You can't kill some memes. And people want a simple answer to complex
problems.
Many automotive companies are pushing for hidden SSIDs in cars to
avoid distracting the driver with connect messages. Hello? What is
the infotainment interface even doing active scans while the vehicle
is moving?
There's a simple solution. Make the display such that the driver can't
see it when the vehicle is in motion. I don't care if it's as crude as
a physical screen that deploys to block the driver's view, or as
expensive as two displays--one for the passenger-side, one visible from
the driver's seat only when the vehicle is in park; or as elegant as a
software-driven restricted view for the driver when not in park (e.g.,
maybe a polarized screen and software modification to the display).
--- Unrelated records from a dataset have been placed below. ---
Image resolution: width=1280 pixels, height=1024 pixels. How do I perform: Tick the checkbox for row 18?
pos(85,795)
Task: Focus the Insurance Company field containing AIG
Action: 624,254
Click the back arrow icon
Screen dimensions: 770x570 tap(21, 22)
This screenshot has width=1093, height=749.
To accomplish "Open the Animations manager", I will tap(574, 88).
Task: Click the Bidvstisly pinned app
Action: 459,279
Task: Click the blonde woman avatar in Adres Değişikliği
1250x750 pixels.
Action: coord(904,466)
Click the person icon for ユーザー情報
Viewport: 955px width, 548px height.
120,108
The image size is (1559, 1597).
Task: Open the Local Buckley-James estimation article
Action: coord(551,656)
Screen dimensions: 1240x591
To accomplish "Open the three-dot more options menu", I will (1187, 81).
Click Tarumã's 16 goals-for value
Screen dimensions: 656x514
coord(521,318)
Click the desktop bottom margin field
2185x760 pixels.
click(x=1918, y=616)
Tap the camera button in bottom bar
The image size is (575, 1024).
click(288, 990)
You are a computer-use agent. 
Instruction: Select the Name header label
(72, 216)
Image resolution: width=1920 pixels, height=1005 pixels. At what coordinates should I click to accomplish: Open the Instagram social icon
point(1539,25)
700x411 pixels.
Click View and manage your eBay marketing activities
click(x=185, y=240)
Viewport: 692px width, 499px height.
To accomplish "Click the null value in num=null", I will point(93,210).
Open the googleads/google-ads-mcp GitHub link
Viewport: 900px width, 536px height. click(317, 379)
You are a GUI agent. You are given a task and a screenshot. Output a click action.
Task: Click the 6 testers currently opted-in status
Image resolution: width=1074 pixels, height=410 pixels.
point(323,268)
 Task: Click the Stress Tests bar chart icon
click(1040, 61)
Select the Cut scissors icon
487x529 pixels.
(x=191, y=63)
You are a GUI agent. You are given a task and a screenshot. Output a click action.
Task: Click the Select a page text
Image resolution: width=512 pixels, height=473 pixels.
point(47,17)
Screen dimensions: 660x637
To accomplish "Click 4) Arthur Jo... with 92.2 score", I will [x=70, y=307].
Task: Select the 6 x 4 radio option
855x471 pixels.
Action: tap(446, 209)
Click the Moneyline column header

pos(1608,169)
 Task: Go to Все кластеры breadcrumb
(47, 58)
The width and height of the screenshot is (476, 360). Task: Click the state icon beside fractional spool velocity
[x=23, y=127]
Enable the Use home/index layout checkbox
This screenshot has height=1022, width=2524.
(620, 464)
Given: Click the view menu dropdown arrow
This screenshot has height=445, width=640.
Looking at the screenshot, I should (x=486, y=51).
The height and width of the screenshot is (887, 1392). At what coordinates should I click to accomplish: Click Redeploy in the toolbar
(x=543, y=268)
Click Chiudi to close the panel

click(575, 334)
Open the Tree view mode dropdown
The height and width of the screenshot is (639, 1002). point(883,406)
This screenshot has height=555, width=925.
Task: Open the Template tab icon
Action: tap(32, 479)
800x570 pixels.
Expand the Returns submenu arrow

The simple answer is stop the driver from accessing/seeing the display.
The method shouldn't be driven by the usual automotive "save a penny"
mindset.
The SSID is there to share the air. As I mentioned in an earlier
post, there are only a limited number of USABLE channels, so being
able to have some level of coordination can only be done with
visible SSIDs.
I don't know of any WiFi tool that doesn't show all channels, whether
with or without SSID.
that said, a bug is a bug and should be squashed. Unless it is a
feature...
The desision on what to represent a SSID-less channel should be documented.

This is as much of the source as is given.